- Directions for this task: Render the rows from the line with "Find the location of a particular element. The" up to and including the line with "What do you see at coordinates (540, 1727)" as a numbered list, leaving out blank lines.

[begin The records]

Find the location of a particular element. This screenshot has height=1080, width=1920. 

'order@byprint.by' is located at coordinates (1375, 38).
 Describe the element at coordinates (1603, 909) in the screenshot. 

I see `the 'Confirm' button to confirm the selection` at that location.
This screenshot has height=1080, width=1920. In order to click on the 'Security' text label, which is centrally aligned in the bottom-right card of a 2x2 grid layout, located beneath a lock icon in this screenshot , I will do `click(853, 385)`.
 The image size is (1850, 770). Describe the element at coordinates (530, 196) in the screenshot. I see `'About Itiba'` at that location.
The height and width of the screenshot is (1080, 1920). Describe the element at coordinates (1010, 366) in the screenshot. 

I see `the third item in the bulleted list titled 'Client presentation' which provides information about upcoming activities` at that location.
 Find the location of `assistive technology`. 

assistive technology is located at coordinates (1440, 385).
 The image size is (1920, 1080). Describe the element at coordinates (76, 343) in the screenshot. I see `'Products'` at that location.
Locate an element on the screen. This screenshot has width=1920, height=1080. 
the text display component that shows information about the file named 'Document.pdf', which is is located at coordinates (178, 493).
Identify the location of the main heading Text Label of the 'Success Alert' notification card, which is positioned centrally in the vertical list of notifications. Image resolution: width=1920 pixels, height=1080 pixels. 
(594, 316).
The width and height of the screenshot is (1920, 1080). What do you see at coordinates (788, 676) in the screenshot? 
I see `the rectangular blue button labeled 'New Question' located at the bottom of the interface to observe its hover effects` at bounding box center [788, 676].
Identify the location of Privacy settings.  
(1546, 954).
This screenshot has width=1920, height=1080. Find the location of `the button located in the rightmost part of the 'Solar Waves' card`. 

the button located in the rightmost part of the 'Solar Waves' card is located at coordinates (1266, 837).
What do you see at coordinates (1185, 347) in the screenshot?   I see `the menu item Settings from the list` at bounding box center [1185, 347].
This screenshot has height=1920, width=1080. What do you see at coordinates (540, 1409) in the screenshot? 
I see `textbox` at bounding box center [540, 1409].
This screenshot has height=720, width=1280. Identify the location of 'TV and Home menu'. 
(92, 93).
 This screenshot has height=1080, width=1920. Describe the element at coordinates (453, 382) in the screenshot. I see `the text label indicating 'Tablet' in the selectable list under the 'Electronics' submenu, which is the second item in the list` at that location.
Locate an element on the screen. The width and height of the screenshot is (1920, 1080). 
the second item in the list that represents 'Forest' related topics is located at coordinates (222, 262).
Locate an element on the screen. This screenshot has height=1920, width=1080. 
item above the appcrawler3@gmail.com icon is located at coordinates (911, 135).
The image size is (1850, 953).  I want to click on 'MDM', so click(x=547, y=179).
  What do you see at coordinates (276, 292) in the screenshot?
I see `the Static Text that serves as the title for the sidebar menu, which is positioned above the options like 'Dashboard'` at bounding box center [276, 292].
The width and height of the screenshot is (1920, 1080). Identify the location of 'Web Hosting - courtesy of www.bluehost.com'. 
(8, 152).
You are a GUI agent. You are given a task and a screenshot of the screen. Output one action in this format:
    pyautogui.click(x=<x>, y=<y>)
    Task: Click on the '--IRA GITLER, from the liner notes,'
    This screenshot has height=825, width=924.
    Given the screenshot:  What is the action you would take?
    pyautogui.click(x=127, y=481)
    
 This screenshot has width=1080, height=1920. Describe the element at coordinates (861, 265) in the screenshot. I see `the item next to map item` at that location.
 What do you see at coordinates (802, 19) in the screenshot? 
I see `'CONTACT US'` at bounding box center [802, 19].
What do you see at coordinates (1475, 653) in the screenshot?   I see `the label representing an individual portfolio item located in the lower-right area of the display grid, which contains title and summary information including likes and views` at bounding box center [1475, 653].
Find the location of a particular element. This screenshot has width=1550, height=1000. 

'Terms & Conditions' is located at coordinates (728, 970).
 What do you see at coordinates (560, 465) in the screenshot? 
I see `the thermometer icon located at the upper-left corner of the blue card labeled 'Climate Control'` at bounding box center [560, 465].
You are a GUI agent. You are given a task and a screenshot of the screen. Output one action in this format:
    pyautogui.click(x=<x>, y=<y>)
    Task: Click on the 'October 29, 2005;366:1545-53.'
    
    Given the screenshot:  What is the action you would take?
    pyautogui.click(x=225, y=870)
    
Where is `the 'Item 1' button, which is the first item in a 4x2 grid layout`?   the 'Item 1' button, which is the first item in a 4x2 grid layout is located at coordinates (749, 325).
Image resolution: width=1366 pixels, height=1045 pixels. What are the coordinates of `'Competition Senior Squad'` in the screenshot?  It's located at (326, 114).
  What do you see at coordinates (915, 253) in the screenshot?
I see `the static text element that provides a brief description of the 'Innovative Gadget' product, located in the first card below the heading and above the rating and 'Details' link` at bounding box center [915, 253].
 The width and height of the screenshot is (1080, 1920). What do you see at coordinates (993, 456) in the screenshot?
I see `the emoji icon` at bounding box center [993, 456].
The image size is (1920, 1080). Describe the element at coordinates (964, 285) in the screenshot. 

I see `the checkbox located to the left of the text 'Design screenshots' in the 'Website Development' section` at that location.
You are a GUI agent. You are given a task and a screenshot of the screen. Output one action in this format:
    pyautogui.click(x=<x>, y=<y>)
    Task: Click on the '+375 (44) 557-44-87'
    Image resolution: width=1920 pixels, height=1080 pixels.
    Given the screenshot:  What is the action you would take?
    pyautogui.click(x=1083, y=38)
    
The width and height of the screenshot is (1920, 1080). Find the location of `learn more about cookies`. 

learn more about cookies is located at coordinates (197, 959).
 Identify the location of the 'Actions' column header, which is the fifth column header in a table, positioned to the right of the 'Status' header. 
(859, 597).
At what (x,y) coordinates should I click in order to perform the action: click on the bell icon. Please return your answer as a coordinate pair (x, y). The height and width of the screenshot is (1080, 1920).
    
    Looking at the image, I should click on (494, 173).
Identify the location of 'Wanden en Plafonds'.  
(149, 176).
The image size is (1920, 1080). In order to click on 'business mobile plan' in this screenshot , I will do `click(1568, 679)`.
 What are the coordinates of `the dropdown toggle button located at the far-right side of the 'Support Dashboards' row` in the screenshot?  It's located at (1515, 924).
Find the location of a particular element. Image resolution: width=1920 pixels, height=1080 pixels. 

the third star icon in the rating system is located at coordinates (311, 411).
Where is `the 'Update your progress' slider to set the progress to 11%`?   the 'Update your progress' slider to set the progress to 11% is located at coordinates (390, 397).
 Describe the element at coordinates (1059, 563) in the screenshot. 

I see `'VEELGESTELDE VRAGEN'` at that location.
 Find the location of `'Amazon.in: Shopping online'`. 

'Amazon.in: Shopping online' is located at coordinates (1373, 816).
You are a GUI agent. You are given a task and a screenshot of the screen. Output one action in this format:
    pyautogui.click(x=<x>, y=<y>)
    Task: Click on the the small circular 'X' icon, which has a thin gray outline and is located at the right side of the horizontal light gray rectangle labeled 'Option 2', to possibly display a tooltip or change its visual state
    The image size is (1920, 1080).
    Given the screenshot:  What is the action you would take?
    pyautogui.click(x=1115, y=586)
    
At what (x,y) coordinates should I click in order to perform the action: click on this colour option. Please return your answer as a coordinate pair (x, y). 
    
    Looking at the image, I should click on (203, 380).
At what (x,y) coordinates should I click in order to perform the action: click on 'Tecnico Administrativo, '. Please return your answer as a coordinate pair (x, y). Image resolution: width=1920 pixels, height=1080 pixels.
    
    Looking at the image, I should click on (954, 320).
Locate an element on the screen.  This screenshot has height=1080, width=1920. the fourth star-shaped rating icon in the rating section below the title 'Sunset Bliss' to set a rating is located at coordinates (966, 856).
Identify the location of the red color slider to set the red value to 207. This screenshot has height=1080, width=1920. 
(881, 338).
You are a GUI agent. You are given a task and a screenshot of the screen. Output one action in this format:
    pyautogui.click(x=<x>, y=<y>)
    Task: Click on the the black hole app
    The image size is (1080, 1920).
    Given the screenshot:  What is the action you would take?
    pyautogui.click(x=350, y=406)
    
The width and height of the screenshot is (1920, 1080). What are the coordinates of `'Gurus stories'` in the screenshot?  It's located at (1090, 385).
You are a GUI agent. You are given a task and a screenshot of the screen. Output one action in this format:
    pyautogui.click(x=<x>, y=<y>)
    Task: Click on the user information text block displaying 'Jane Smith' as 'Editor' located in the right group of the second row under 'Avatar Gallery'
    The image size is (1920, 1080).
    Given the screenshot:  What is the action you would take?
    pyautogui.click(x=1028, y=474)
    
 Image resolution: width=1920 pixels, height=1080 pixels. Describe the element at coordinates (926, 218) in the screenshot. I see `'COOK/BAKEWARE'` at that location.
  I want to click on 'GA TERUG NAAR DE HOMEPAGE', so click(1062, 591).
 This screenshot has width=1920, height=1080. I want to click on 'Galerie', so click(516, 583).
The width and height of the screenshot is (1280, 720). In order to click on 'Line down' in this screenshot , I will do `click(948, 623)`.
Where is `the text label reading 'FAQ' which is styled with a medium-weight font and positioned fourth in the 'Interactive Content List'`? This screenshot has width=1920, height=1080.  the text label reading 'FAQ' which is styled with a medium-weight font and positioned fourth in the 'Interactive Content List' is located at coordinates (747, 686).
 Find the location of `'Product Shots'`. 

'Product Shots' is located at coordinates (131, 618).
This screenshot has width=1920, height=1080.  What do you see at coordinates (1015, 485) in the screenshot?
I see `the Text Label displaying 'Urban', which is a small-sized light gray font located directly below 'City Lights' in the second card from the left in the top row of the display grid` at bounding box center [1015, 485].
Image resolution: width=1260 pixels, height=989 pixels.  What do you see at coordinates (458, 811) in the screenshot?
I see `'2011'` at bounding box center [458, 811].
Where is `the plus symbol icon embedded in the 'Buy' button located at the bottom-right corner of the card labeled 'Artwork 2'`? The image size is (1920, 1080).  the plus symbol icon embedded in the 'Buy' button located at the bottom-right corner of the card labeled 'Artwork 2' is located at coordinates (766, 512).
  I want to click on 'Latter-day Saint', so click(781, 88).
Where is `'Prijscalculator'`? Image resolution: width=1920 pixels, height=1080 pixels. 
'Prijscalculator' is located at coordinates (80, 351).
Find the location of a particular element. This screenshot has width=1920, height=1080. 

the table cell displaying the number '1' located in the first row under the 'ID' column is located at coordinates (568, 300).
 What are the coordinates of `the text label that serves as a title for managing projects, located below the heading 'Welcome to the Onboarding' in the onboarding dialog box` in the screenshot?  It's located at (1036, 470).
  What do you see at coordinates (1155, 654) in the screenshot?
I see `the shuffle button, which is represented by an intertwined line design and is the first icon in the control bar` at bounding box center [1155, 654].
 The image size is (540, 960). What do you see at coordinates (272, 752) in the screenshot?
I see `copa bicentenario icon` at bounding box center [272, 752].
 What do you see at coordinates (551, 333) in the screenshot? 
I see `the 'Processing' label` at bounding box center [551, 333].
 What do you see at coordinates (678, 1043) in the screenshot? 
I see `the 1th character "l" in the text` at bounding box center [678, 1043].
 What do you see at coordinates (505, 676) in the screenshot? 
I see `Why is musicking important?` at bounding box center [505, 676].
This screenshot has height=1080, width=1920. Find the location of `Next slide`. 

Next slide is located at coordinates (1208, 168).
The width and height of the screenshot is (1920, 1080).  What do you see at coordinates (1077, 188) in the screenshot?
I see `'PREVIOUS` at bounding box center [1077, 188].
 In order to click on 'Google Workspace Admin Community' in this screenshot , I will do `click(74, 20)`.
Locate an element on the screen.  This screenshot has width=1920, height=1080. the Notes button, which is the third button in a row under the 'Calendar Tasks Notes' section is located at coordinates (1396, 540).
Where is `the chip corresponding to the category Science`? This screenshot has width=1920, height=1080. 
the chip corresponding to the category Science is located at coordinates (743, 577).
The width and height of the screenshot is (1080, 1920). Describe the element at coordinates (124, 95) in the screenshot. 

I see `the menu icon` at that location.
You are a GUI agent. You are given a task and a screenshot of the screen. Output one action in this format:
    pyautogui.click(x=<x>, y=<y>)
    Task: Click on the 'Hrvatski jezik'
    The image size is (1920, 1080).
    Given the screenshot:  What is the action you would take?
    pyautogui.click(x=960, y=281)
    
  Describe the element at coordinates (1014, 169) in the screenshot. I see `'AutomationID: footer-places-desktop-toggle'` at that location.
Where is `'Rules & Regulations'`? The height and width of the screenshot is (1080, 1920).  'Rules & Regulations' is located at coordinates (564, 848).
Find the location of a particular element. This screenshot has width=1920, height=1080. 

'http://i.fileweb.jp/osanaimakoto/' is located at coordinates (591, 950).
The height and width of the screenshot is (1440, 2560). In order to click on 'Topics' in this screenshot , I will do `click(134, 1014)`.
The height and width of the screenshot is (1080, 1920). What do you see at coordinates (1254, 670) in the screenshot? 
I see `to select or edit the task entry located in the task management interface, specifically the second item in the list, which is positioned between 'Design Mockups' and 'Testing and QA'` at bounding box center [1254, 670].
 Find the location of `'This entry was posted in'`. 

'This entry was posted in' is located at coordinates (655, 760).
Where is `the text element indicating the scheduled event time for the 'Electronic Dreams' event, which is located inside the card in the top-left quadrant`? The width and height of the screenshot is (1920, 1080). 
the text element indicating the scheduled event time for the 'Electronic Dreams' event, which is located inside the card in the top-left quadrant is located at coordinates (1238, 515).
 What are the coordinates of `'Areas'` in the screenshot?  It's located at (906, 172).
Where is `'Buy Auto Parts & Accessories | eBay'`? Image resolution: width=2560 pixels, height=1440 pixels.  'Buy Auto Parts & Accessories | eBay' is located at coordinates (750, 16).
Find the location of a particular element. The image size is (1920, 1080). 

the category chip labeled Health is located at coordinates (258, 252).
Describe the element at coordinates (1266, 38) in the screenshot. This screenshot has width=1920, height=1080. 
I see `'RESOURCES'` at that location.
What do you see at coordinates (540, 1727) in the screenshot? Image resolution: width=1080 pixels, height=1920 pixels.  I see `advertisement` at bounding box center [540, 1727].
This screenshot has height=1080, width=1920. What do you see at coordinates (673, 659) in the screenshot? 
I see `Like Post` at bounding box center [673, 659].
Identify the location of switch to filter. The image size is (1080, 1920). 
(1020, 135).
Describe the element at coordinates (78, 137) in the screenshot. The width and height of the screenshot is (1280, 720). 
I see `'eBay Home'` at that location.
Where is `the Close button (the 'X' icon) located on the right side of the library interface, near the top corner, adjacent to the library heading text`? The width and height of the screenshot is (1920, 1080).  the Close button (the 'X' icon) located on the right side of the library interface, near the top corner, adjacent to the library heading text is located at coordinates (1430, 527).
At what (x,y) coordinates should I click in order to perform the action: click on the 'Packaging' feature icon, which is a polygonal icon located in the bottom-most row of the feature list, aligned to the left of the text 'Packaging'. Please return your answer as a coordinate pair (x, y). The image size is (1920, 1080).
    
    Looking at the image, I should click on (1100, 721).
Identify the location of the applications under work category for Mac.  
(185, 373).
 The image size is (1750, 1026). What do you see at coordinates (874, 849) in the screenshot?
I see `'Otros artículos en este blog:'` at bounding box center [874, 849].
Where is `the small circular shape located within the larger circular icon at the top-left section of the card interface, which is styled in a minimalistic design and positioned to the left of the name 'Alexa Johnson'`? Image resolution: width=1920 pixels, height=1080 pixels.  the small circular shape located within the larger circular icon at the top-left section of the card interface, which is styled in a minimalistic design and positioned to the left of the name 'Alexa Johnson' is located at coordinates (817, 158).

[end The records]

- Complete output:
1. Find the location of a particular element. The image size is (1920, 1080). 
2. the category chip labeled Health is located at coordinates (258, 252).
3. Describe the element at coordinates (1266, 38) in the screenshot. This screenshot has width=1920, height=1080. 
4. I see `'RESOURCES'` at that location.
5. What do you see at coordinates (540, 1727) in the screenshot? Image resolution: width=1080 pixels, height=1920 pixels.  I see `advertisement` at bounding box center [540, 1727].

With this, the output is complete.